Proposed Changes to Employment Law Tribunal System

The much anticipated consultation on reforming access to the employment tribunal system, 'Resolving workplace disputes', has now been published. The consultation period is open until 20 April 2011. The key proposals are to increase the qualifying period for unfair dismissal claims from one year to two years and to introduce fees for lodging Tribunal claims. The Government states that its proposed changes to employment law are intended to 'ensure maximum flexibility while protecting fairness and providing the competitive environment required for enterprise and growth'. It seeks to encourage disputes to be resolved early before they reach the tribunal system.

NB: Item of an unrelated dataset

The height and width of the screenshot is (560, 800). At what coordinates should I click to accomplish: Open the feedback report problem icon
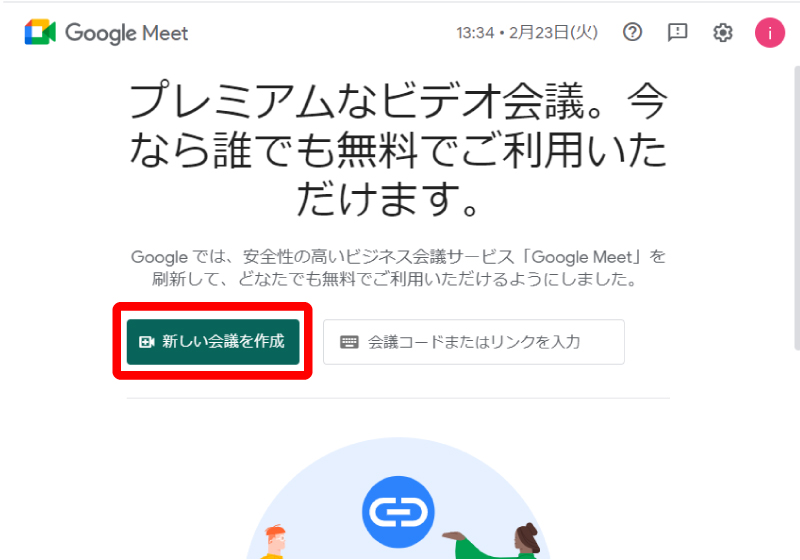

If a dispute does result in a tribunal claim, the Government wants to see cases moving more quickly to conclusion to keep costs down for both the parties and the taxpayer.

Increasing Qualifying Period

The most controversial of the proposals is the increased qualifying period for unfair dismissal claims from one to two years. The Government believes such a move will enable businesses to 'feel more confident about hiring people' and create 'more time for the relationship to get established and work well', but not become 'a charter for businesses to sack people unfairly'. The Government estimates that the increase will result in between 3,700-4,700 fewer unfair dismissal claims per year. This would not affect employees' so-called 'Day One' rights.

Other proposals

Requiring 'service users' (i.e. the parties) to contribute towards the cost of running employment tribunals, and the Employment Appeal Tribunal, by paying fees; Requiring all claims to be submitted, within the relevant time limits, to ACAS' pre-claim conciliation (PCC) service before they can be lodged with a tribunal. This is to allow ACAS a period of up to one calendar month to attempt to conciliate the dispute; Including information in the ET1 to ensure that claimants are able to judge the value of pursuing a claim and the likelihood of a successful outcome. This is with a view to encouraging early conciliation. Similar information is also to be made available to employers to enable them to make an informed decision about defending the claim; ncluding a Statement or Schedule of Loss with the ET1, to help inform the employer whether to resist the claim, or to seek conciliation or settlement; Introducing a rule whereby either party can make a formal settlement offer, backed by a scheme of penalties and rewards, as part of formal...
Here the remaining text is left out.